**Data rows:**
□ □ □ □ □ □ □

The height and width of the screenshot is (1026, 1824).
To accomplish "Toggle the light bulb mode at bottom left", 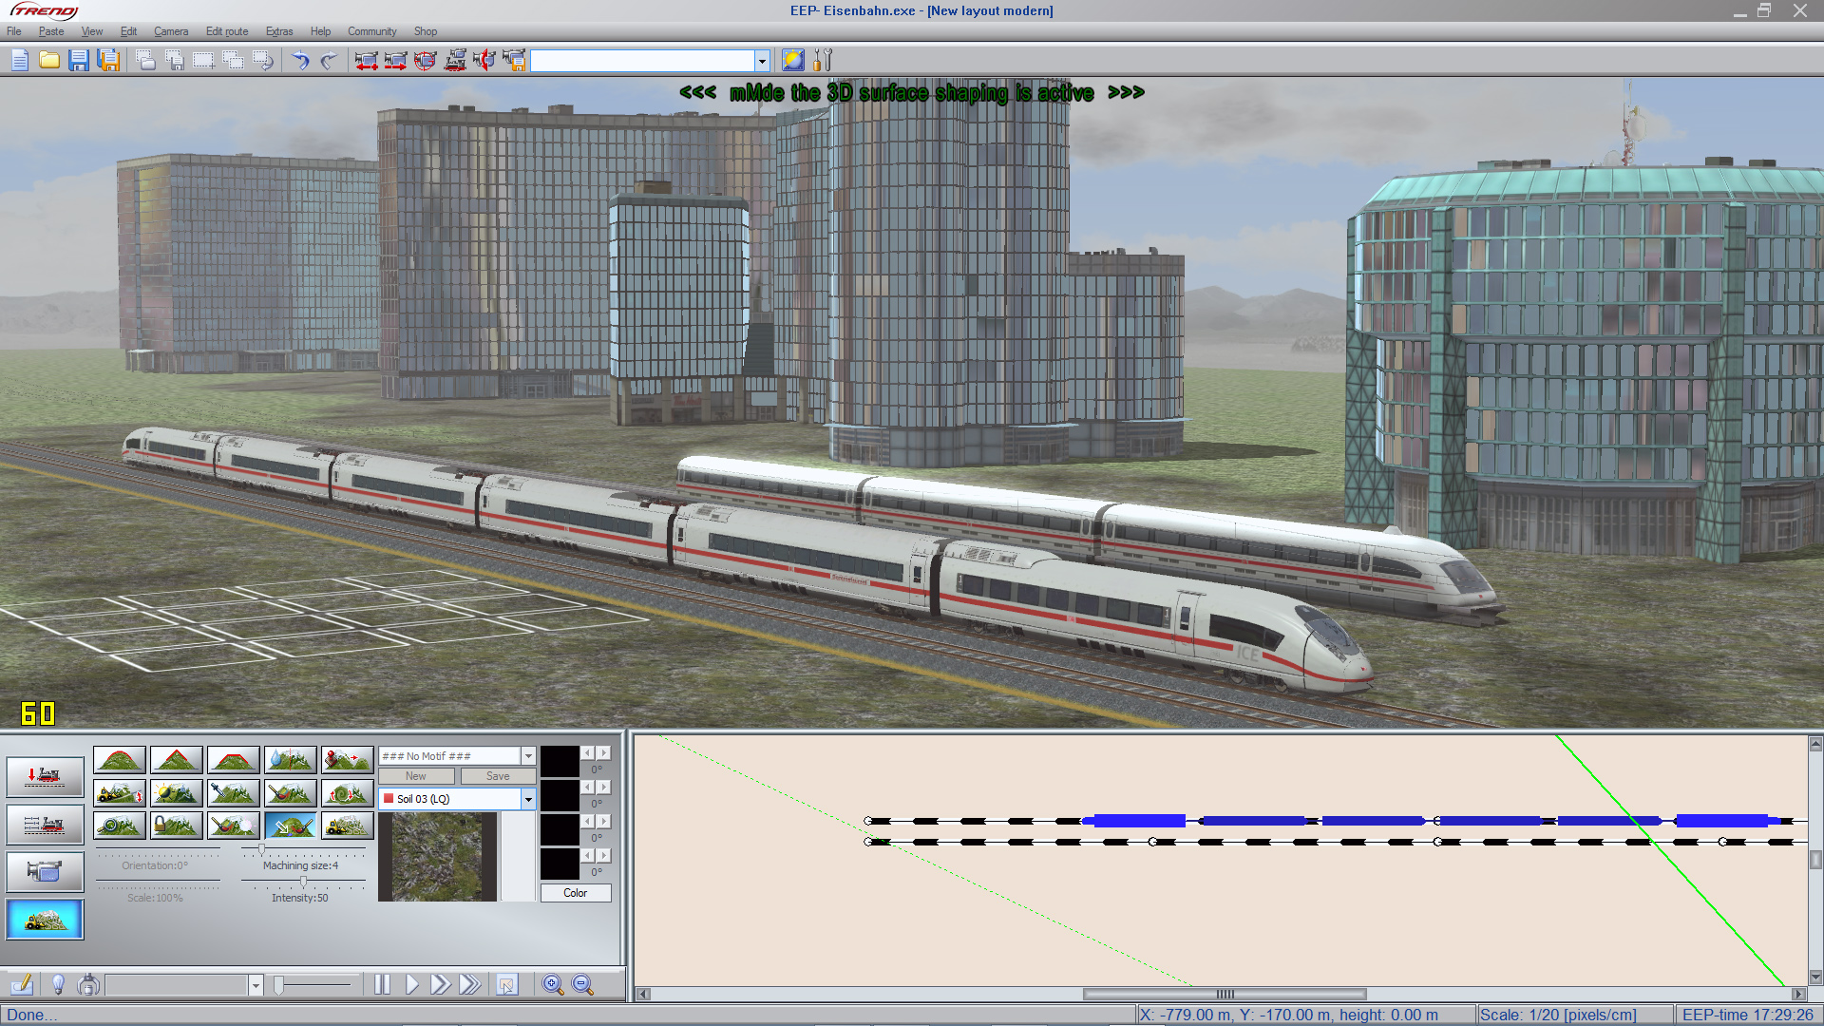I will click(59, 984).
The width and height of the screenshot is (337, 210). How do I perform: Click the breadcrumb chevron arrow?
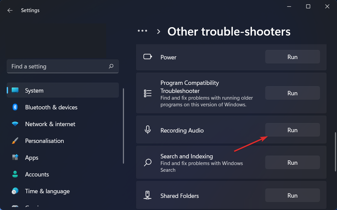pyautogui.click(x=159, y=32)
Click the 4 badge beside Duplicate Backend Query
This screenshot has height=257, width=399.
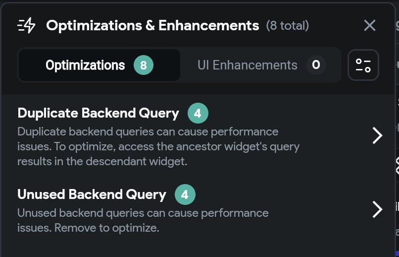[x=198, y=114]
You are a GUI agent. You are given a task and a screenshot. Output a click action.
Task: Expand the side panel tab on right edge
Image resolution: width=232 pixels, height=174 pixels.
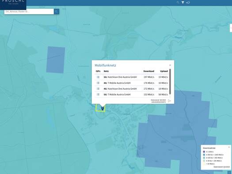click(231, 28)
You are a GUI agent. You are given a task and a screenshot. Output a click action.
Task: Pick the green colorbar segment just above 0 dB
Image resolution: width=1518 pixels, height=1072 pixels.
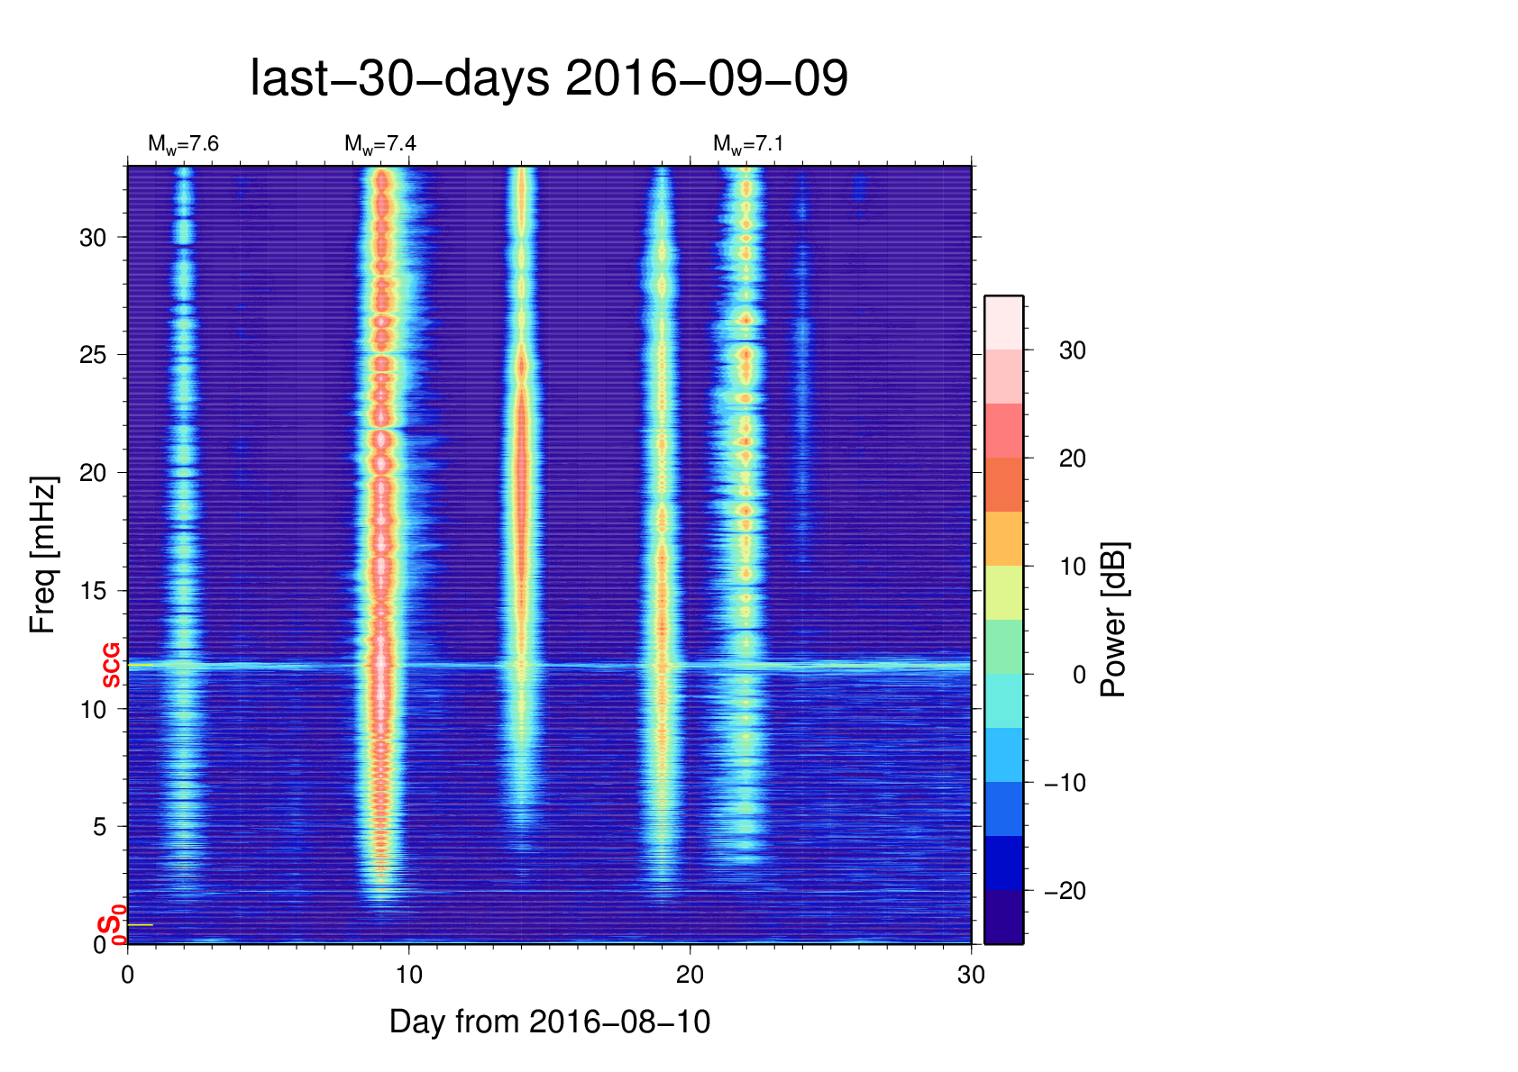pos(1003,647)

□ □ □ □ □ □ □

**Job:** Could you quote the lines above, from the one containing "The width and" through the last line, word for word and leaving out the pictures?

**Response below:**
The width and height of the screenshot is (337, 210). How do I perform: Click the breadcrumb chevron arrow?
pyautogui.click(x=159, y=32)
Click the 4 badge beside Duplicate Backend Query
This screenshot has height=257, width=399.
[x=198, y=114]
You are a GUI agent. You are given a task and a screenshot. Output a click action.
Task: Expand the side panel tab on right edge
Image resolution: width=232 pixels, height=174 pixels.
click(231, 28)
You are a GUI agent. You are given a task and a screenshot. Output a click action.
Task: Pick the green colorbar segment just above 0 dB
Image resolution: width=1518 pixels, height=1072 pixels.
pos(1003,647)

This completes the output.